Specifically, we ask: does adding a finally block change how long the program runs as input grows?
Analyze the time complexity of the following code snippet.
fun processList(items: List<Int>) {
try {
for (item in items) {
println(item)
}
} finally {
println("Done processing")
}
}
This code prints each item in a list, then always prints "Done processing" at the end.
- Primary operation: The
forloop that prints each item in the list. - How many times: Once for each item in the list (n times).
- Finally block: Runs exactly once after the loop finishes.
The loop runs once per item, so if the list has more items, the time grows proportionally.
| Input Size (n) | Approx. Operations |
|---|---|
| 10 | About 10 prints + 1 finally print |
| 100 | About 100 prints + 1 finally print |
| 1000 | About 1000 prints + 1 finally print |
Pattern observation: The time grows roughly in a straight line with the number of items. The finally block adds a fixed small cost.
Time Complexity: O(n)
This means the time grows directly with the number of items; the finally block does not change this growth.

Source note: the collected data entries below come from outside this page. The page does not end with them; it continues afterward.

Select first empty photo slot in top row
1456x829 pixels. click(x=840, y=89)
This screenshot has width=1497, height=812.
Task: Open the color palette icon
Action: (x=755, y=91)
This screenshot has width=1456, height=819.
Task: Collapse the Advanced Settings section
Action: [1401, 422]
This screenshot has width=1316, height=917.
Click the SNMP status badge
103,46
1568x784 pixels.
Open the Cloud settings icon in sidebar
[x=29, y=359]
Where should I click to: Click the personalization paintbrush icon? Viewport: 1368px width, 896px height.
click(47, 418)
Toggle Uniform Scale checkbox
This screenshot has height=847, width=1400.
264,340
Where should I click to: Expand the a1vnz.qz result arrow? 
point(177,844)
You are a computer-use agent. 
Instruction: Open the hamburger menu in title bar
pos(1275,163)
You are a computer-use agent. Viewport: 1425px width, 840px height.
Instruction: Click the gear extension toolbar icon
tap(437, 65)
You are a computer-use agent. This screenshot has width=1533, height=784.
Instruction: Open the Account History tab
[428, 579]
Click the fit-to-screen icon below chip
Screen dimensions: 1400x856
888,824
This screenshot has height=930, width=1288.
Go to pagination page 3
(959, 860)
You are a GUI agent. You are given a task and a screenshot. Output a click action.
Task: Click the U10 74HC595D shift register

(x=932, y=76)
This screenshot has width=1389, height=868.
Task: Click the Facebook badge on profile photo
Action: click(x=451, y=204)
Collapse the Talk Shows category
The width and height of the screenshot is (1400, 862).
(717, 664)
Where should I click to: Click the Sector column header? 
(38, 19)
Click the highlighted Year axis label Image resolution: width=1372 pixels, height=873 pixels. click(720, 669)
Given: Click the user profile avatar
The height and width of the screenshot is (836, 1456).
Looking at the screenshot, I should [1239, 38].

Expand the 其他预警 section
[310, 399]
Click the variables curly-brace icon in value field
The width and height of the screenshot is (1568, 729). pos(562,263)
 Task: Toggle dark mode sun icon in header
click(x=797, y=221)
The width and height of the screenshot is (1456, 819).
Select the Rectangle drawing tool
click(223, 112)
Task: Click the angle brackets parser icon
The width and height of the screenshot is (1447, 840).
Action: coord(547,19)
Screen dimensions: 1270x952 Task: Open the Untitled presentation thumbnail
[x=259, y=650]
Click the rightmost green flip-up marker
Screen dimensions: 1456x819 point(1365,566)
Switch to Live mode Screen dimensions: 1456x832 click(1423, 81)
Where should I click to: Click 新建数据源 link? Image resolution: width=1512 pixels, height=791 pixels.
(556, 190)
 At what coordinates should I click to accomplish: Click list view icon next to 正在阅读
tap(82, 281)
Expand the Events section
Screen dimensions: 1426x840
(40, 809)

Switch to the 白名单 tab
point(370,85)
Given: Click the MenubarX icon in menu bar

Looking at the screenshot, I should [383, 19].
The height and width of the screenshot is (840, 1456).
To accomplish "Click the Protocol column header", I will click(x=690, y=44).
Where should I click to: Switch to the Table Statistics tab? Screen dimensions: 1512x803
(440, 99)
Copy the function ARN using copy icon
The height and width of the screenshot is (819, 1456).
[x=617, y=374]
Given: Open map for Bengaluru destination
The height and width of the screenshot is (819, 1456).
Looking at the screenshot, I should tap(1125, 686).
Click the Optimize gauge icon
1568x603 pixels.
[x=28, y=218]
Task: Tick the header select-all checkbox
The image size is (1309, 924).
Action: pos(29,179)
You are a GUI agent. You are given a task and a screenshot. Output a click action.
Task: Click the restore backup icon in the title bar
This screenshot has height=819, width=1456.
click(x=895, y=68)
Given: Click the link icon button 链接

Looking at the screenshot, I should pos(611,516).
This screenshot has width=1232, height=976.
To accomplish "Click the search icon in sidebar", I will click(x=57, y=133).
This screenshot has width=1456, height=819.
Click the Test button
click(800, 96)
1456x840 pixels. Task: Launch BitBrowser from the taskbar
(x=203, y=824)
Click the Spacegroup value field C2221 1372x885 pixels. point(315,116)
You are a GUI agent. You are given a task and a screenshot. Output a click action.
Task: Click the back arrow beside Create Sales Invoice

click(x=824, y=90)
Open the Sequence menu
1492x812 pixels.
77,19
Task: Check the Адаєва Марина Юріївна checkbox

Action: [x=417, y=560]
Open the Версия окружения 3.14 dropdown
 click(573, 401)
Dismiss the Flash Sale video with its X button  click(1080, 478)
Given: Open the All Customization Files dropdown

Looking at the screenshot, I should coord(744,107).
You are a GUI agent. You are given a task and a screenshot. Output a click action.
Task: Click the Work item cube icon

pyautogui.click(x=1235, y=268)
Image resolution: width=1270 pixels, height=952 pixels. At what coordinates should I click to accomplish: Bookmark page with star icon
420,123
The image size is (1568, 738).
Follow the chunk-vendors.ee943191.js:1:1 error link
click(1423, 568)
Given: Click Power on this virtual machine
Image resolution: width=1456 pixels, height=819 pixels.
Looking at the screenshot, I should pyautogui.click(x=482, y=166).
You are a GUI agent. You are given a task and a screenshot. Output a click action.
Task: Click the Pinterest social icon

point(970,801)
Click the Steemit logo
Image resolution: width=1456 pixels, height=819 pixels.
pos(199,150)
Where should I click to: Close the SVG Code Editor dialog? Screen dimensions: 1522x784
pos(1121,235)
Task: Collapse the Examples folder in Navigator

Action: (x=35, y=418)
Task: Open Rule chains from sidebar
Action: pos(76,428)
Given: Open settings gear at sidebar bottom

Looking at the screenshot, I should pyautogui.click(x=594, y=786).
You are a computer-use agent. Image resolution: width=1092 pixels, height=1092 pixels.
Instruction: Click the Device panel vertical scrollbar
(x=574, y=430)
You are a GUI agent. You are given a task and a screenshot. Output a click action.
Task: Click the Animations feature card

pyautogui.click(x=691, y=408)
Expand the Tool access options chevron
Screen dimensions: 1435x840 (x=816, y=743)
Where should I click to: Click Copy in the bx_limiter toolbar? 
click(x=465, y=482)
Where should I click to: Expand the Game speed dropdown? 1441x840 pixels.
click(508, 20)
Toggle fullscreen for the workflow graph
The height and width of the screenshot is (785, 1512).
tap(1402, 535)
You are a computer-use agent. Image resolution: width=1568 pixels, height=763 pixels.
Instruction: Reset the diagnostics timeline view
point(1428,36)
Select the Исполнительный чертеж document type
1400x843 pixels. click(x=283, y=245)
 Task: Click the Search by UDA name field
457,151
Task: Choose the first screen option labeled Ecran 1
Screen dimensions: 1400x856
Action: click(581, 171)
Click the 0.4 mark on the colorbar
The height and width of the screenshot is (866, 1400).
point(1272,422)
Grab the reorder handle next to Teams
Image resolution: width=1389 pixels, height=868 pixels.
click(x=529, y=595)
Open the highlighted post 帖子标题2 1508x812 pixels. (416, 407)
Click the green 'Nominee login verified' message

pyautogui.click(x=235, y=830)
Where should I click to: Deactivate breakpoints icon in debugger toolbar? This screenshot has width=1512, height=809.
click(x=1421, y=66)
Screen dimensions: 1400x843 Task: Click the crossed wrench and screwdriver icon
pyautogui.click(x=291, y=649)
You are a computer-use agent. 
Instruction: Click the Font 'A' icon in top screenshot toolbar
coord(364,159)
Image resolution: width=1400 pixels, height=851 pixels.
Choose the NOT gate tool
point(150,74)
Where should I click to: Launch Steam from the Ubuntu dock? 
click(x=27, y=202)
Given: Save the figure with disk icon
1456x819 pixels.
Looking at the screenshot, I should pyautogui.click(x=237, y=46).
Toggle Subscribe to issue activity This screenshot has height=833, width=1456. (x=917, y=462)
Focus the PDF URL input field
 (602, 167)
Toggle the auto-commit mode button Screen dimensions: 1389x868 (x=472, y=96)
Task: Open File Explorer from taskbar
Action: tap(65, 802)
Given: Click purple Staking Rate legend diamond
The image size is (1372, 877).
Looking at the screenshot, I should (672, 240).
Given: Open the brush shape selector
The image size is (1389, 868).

[X] Wrong: "The finally block runs multiple times and makes the program slower as the list grows."
[OK] Correct: The finally block runs only once after the loop, so it adds a fixed cost, not one per item.
Understanding how finally blocks behave helps you explain program flow clearly and reason about performance in real code.
What if the finally block contained a loop over the same list? How would the time complexity change?